Answer
Vertex: $\left(-3,-9\right)$
Opening: right
Shape: wider than as $x=y^2$
Horizontal Axis
Work Step by Step
To find the vertex of the given equation, $
x=\dfrac{1}{3}y^2+6y+24
,$ convert the equation in the form $x=a(y-k)^2+h$.

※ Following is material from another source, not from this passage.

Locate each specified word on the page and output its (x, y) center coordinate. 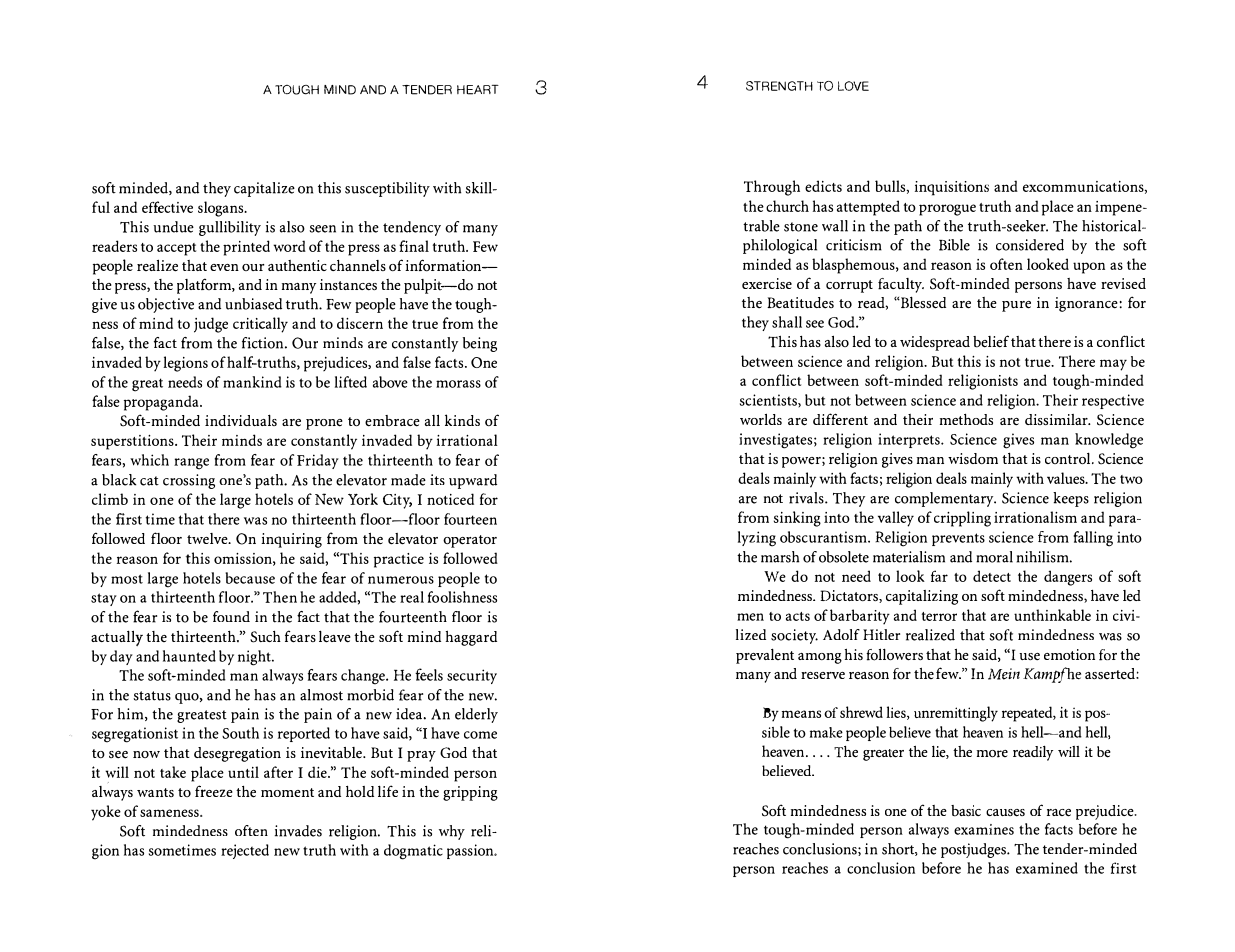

Grouping the $y$-variables together and making the coefficient of $y^2$ equal to $1$, the given equation is equivalent to
\begin{align*}
x&=\left(\dfrac{1}{3}y^2+6y\right)+24
\\\\
x&=\dfrac{1}{3}\left(y^2+18y\right)+24
.\end{align*}
Completing the square of the right-side expression by adding $\left(\dfrac{b}{2}\right)^2,$ the equation above is equivalent to
\begin{align*}
x&=\dfrac{1}{3}\left(y^2+18y+\left(\dfrac{18}{2}\right)^2\right)+\left[24-\dfrac{1}{3}\left(\dfrac{18}{2}\right)^2\right]
\\\\
x&=\dfrac{1}{3}\left(y^2+18y+81\right)+\left[24-27\right]
\\\\
x&=\dfrac{1}{3}\left(y+9\right)^2-3
.\end{align*}
Since the vertex of the equation $x=a(y-k)^2+h$ is given by $(h,k)$, then the vertex of the quadratic equation above is $
\left(-3,-9\right)
$.
In the equation $
x=\dfrac{1}{3}\left(y+9\right)^2-3
,$ the squared variable is $y.$ Thus, the parabola opens left or right. With $a=\dfrac{1}{3}$ (greater than zero), then the parabola opens to the right.
With $|a|=\left|\dfrac{1}{3}\right|=\dfrac{1}{3}$ (between $0$ to $1$), then the shape of the parabola is wider than $x=y^2$.
Since $y$ is the squared variable in the equation, then the parabola has a horizontal axis.